Many years ago, I worked in a busy NHS hospital virus diagnostic laboratory, where changing work practices contributed to high-stress levels. Back then, succumbing to stress was considered a sign of weakness, with increased ‘phoning in sick’ and absenteeism typical responses. So, it was interesting to read an editorial by Garelick (2012) who draws attention to ‘presenteeism’ among those who seldom take sick leave but opt to continue to work, out of a sense of loyalty to their colleagues. But as the title of Garelick's editorial implies, both professional discomfort and a sense of stigma remain attached to those who experience stress and burnout.

What can be done? At a general level, NHS Employers (2018) acknowledge that a problem exists, recommending that an organisation's culture should not stigmatise those with mental health issues, but ‘actively encourages people to maintain good mental health and feel able to talk about it.

Line managers have training and support to assist staff who disclose a mental health issue’. NHS Employers (2018) also cite the example of resilience training undertaken by Northumbria Healthcare NHS Foundation Trust's psychology and counselling team, describing an acceptance and commitment therapy (ACT) intervention to improve wellbeing and resilience. Approximately 1 850 staff at all levels received the intervention, and a sample of nurses found that ‘the training elicited a significant, and clinically meaningful, improvement in nurses' mental health over a three-month assessment period’ (NHS Employers, 2018).

The outcome of a more targeted intervention, specifically aimed at midwives, was recently reported by O'Riordan et al (2019) from Ireland's Cork University Maternity Hospital. Eighteen doctors in training (DITs) and 22 midwives completed pre-intervention questionnaires to assess burnout, compassion fatigue and perceived stress, and completed questionnaires six months after support interventions consisting of posters promoting self-care, team bonding sessions, and end of shift meetings.

They found that nearly 45% of midwives and obstetrics and gynaecology DITs experienced high levels of emotional exhaustion, but there was a telling response to the interventions. For example, ‘recognise and reflect’ end-of-shift meetings, led by a specialist registrar and senior midwives, aimed to provide an opportunity to reflect on the completed shift, discuss positive aspects and identify emerging issues in a non-judgmental way. However, these were abandoned after five weeks due to a 50% attendance rate, with one midwife commenting, ‘I personally found at the end of a 12-hour shift, most people are impatient to return home/exhausted/drained’ (O'Riordan et al, 2019).

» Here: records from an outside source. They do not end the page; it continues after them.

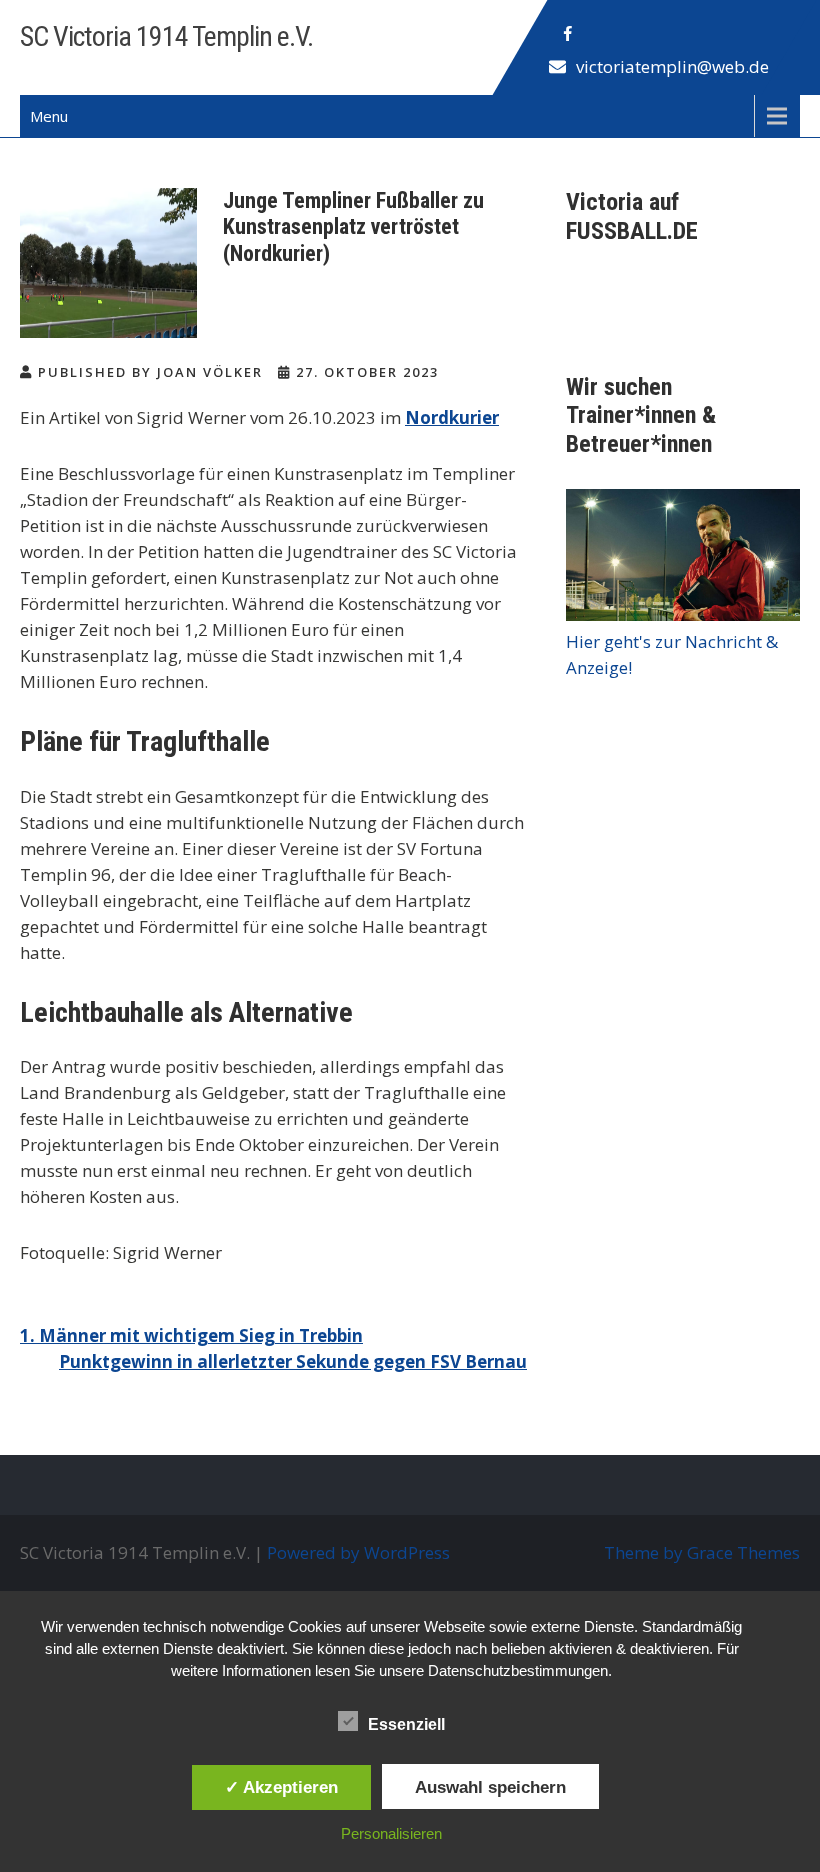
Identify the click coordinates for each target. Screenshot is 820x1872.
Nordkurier (452, 417)
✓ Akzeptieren (281, 1787)
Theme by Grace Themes (702, 1552)
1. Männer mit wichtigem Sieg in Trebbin (191, 1335)
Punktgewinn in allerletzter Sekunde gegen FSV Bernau (293, 1361)
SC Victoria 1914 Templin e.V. (166, 36)
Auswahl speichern (490, 1787)
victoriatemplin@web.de (672, 66)
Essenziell (406, 1724)
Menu (49, 116)
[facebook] (568, 34)
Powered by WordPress (358, 1552)
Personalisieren (391, 1833)
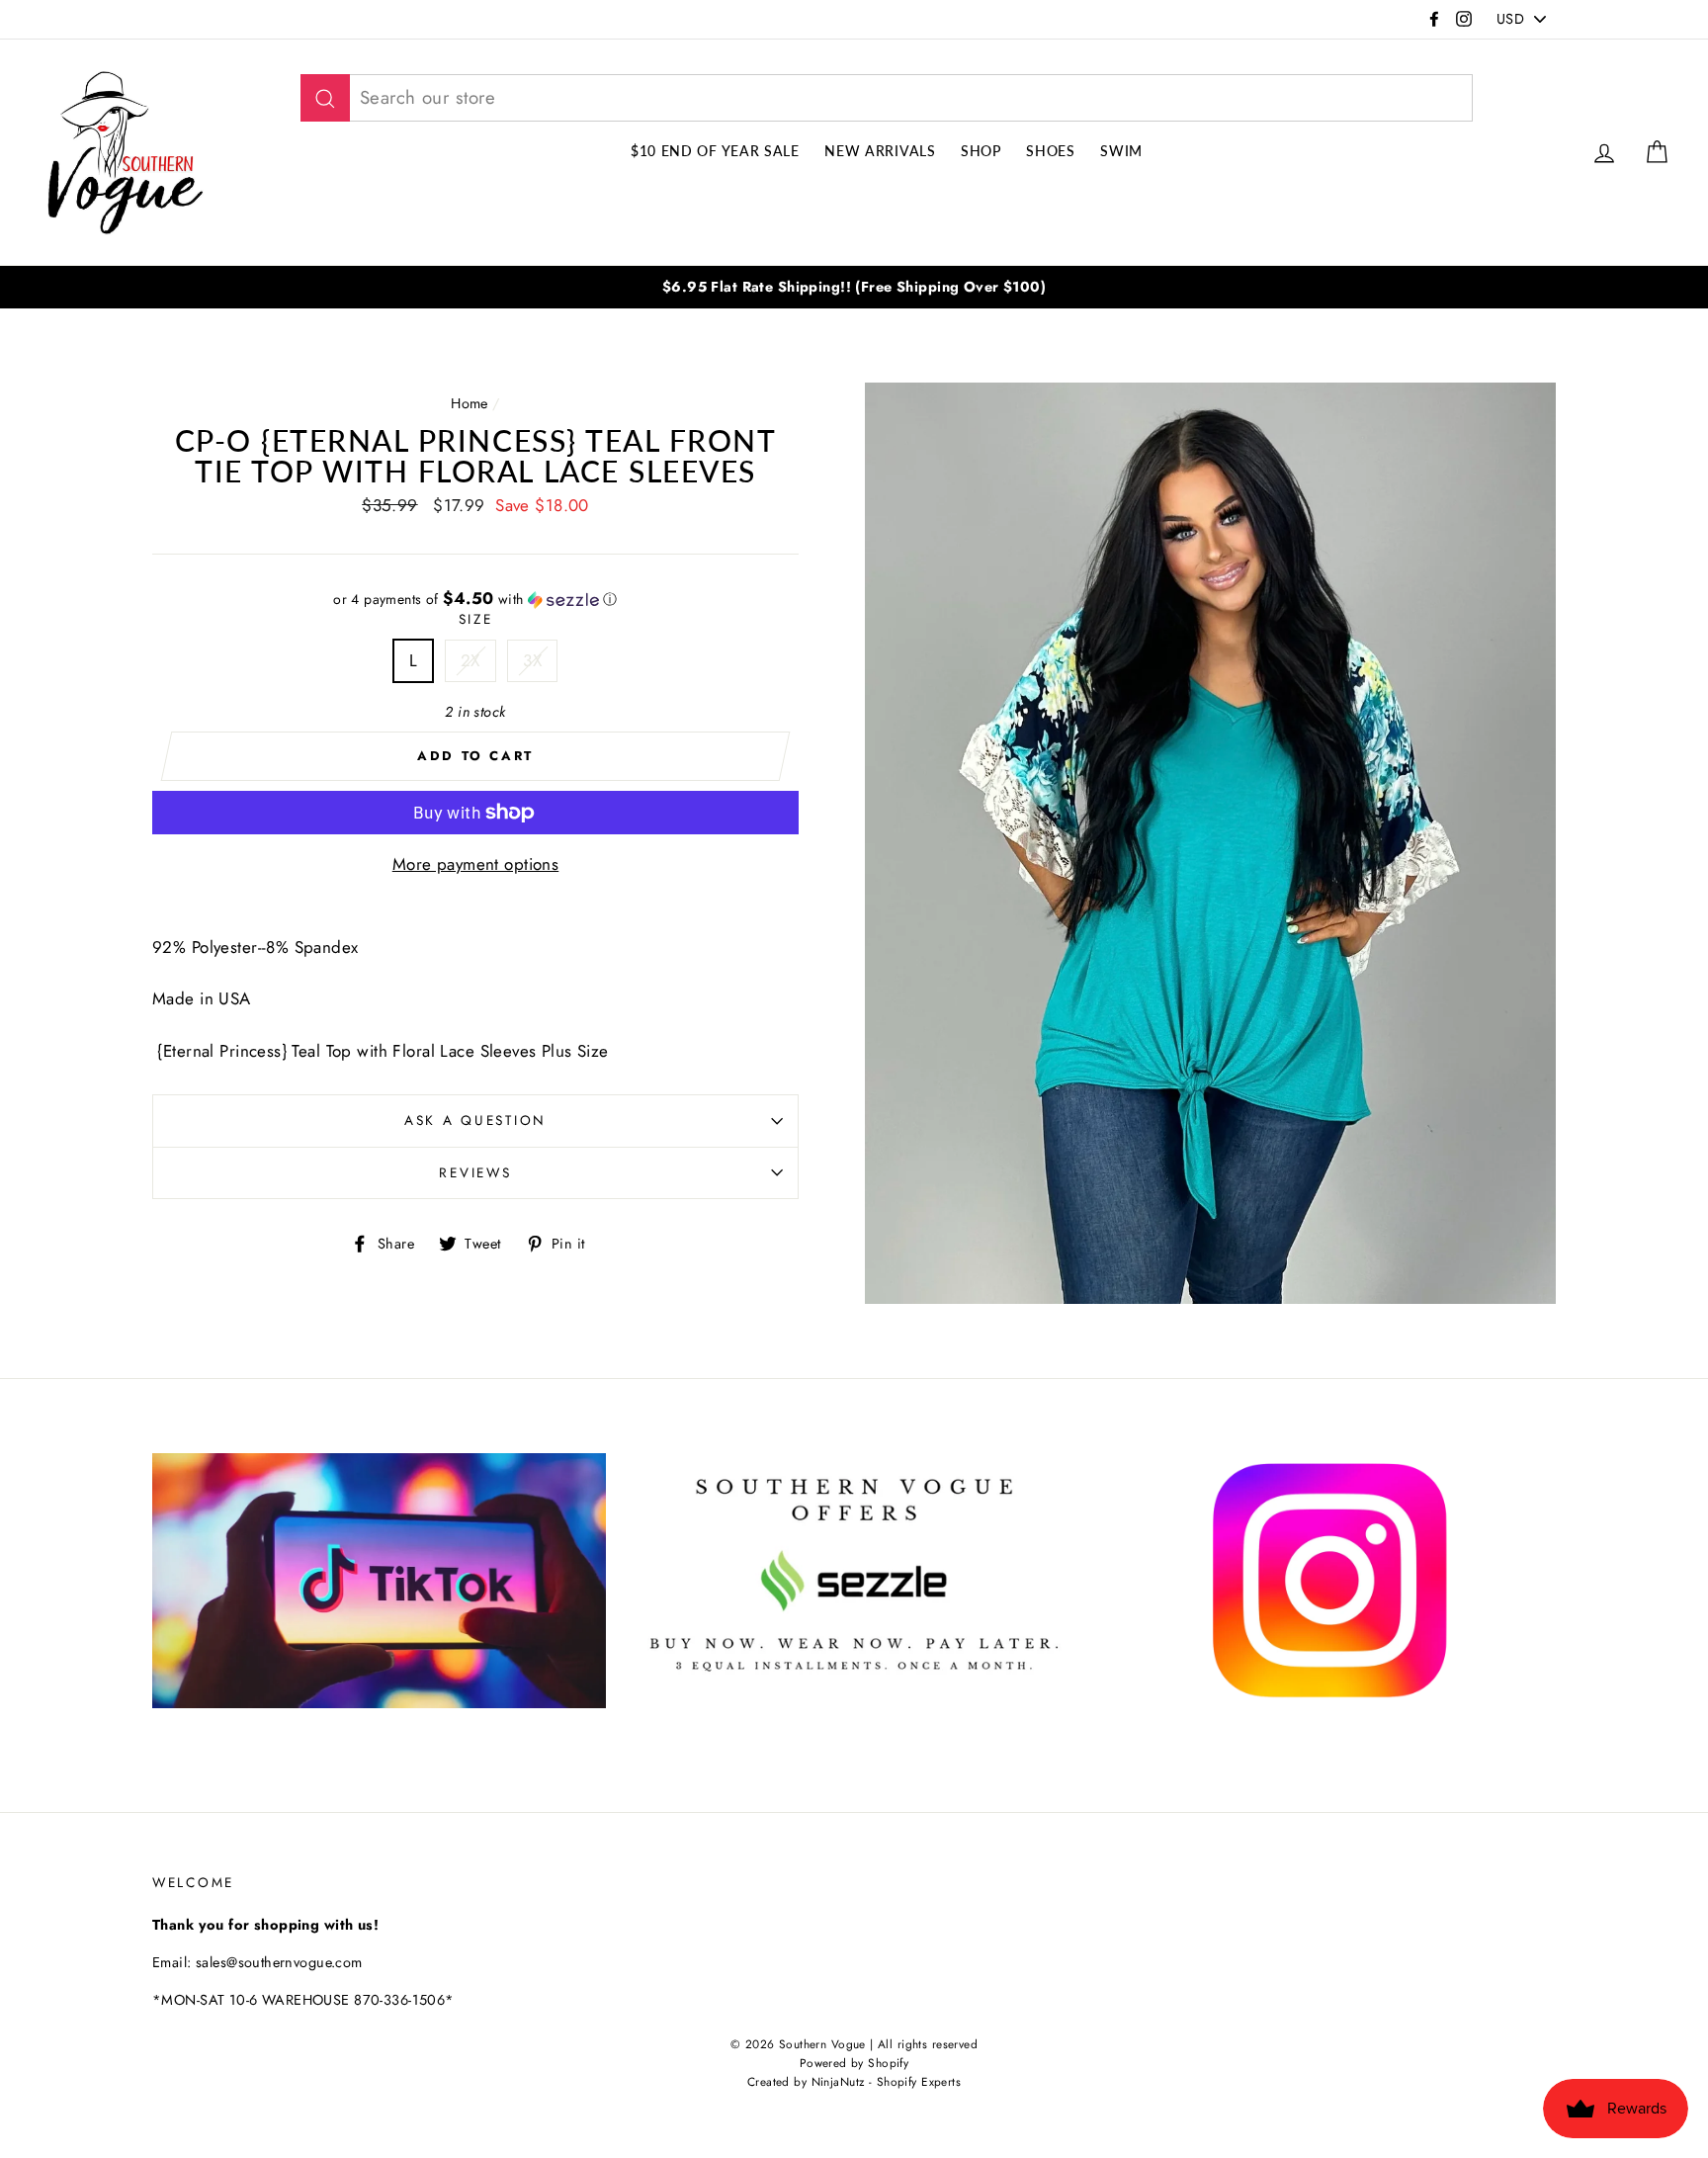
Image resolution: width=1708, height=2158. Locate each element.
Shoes (1050, 150)
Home (469, 403)
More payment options (475, 864)
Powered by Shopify (854, 2062)
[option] (854, 287)
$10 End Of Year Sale (715, 150)
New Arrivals (879, 150)
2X (470, 660)
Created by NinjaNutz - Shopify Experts (854, 2081)
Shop (981, 150)
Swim (1121, 150)
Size (476, 619)
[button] (475, 599)
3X (532, 660)
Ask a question (475, 1120)
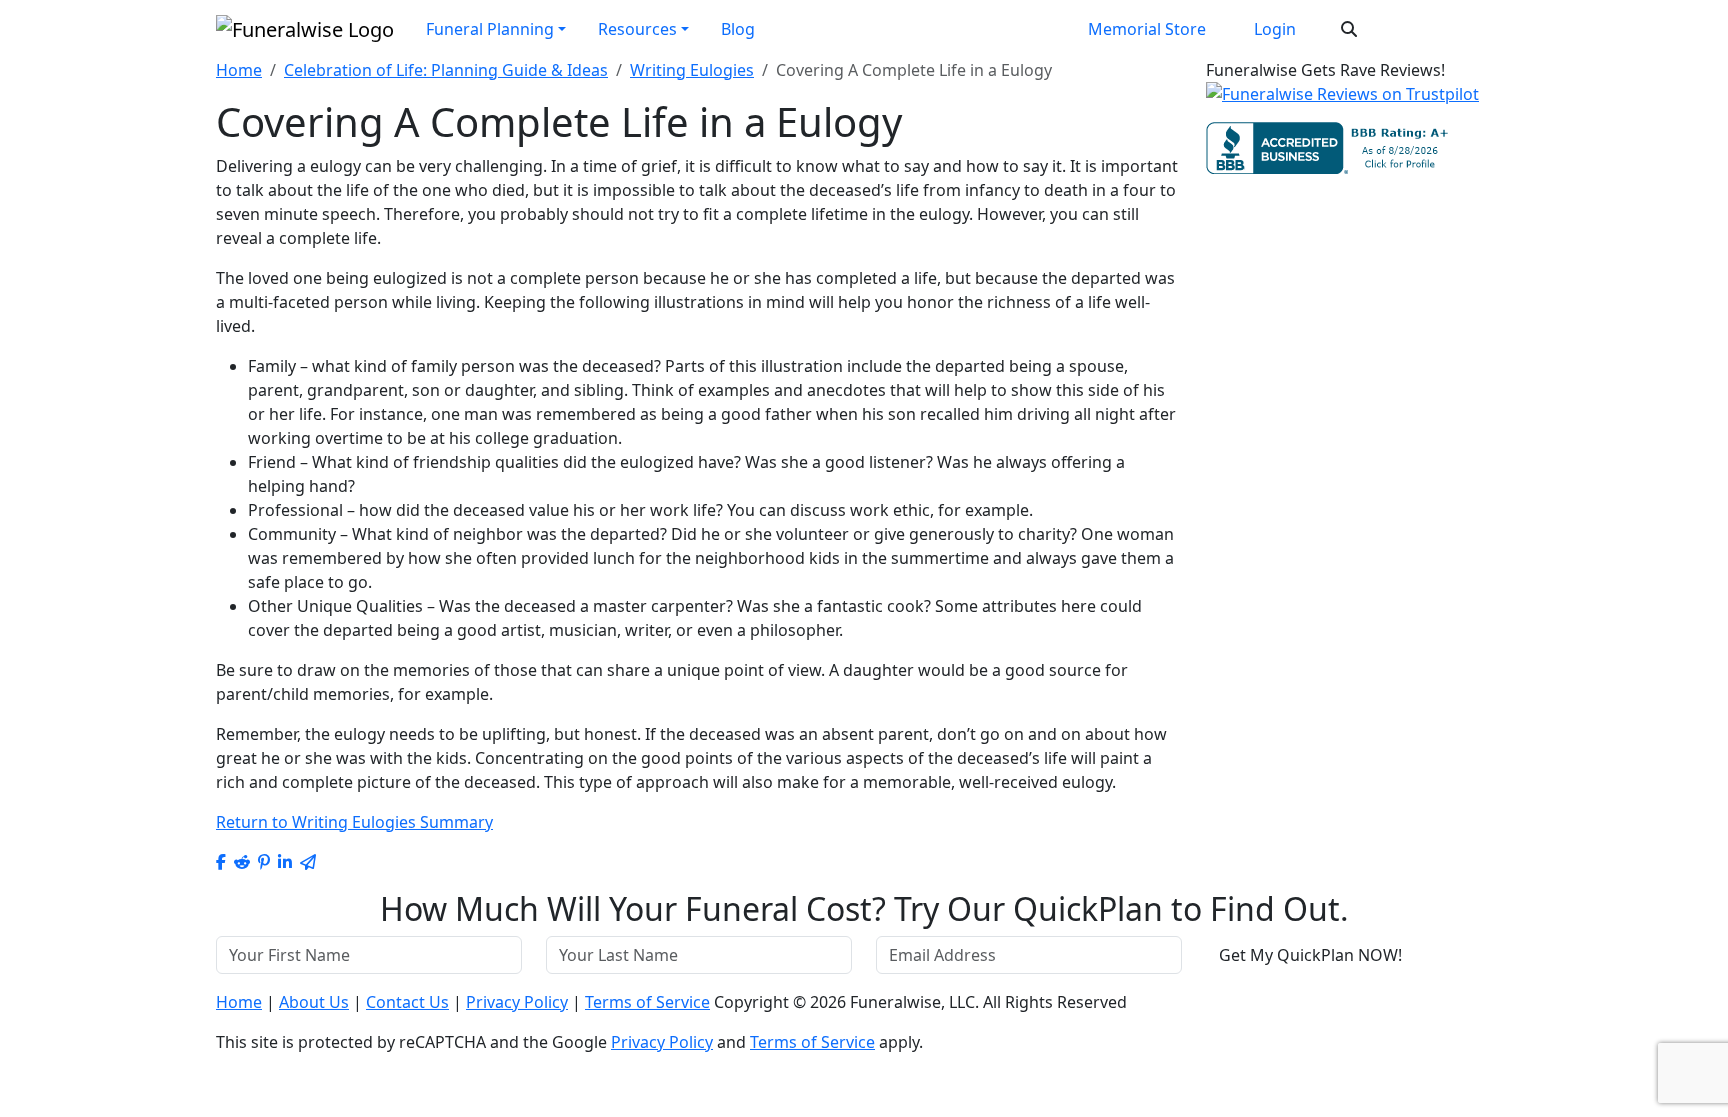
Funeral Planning (490, 29)
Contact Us (407, 1002)
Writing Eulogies (692, 70)
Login (1275, 29)
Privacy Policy (517, 1002)
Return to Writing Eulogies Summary (354, 822)
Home (239, 70)
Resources (637, 29)
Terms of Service (647, 1002)
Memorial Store (1147, 29)
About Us (314, 1002)
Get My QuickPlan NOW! (1310, 955)
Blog (738, 29)
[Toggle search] (1349, 29)
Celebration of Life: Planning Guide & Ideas (446, 70)
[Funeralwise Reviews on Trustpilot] (1342, 100)
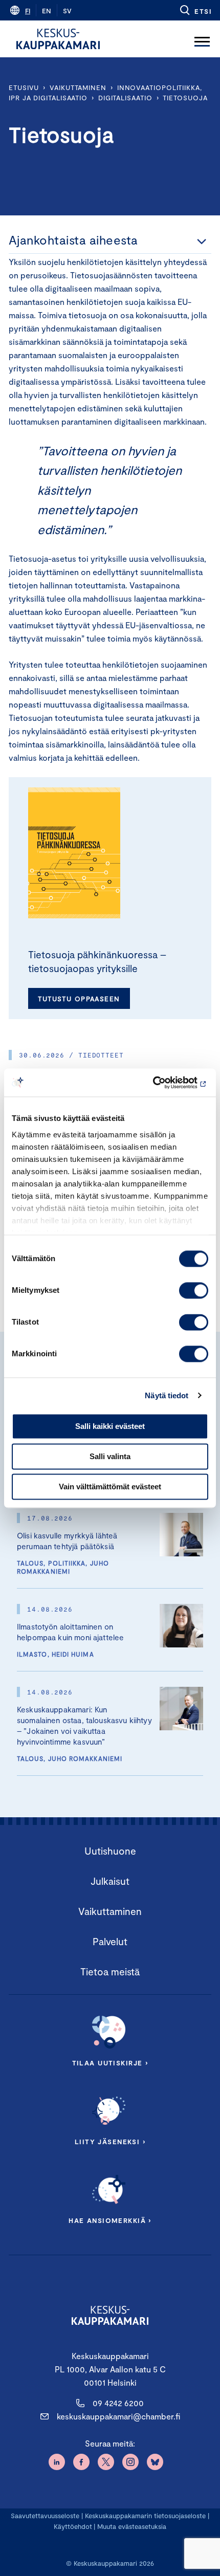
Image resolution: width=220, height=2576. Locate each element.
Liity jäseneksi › (110, 2142)
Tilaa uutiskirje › (110, 2063)
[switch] (193, 1290)
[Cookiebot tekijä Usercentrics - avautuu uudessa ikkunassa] (163, 1082)
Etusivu (24, 87)
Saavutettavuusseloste (45, 2516)
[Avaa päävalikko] (202, 39)
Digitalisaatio (125, 98)
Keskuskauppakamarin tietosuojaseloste (144, 2516)
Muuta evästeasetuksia (131, 2526)
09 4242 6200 (118, 2403)
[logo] (58, 39)
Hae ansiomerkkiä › (110, 2220)
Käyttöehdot (73, 2526)
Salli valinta (110, 1456)
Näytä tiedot (166, 1395)
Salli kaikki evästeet (110, 1426)
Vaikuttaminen (78, 87)
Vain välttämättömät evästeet (110, 1486)
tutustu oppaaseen (79, 999)
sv (67, 11)
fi (27, 11)
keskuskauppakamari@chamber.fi (118, 2416)
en (46, 11)
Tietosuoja (185, 98)
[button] (195, 10)
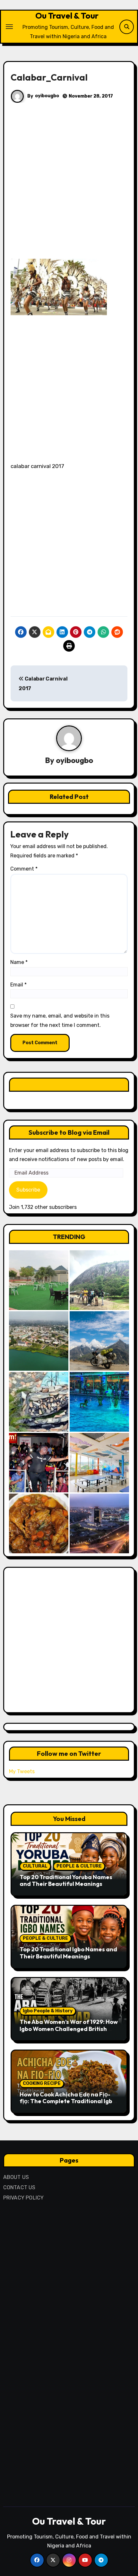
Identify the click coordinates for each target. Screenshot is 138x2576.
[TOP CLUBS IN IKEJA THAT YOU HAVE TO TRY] (38, 1401)
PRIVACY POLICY (23, 2198)
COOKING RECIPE (42, 2083)
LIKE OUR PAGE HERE (69, 1084)
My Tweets (22, 1771)
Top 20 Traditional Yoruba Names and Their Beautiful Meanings (66, 1880)
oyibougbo (47, 96)
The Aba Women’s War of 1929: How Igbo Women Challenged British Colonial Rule (69, 2028)
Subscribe (28, 1190)
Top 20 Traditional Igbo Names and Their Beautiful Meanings (68, 1953)
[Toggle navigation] (9, 26)
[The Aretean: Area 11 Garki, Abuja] (99, 1462)
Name (19, 962)
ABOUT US (16, 2177)
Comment (24, 869)
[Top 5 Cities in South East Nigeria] (38, 1341)
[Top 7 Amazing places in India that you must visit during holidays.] (99, 1341)
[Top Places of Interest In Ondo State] (99, 1280)
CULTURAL (35, 1866)
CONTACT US (19, 2187)
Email (18, 985)
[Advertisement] (69, 187)
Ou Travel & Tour (67, 15)
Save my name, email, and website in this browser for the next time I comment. (59, 1020)
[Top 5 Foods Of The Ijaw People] (38, 1523)
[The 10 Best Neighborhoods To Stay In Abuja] (99, 1523)
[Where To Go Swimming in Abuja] (99, 1401)
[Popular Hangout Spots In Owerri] (38, 1462)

On the other hand, despite their impaired wellbeing, many participants ‘also felt a high sense of personal accomplishment and compassion satisfaction. Previous research has found that midwife-mother relationships where midwives feel appreciated were personally and professionally sustaining’ (O'Riordan et al, 2019). This is an important observation, especially when we consider the concept of ‘moral distress’, coined in 1984 in relation to the professional role of nurses who ‘were unable to act in a way that was consistent with their moral values and beliefs because of institutional obstacles’ (McCarthy and Monteverde, 2018). An ongoing problem for midwives, but how can it be best addressed? Addressing midwife burnout demands prompt but thoughtful consideration.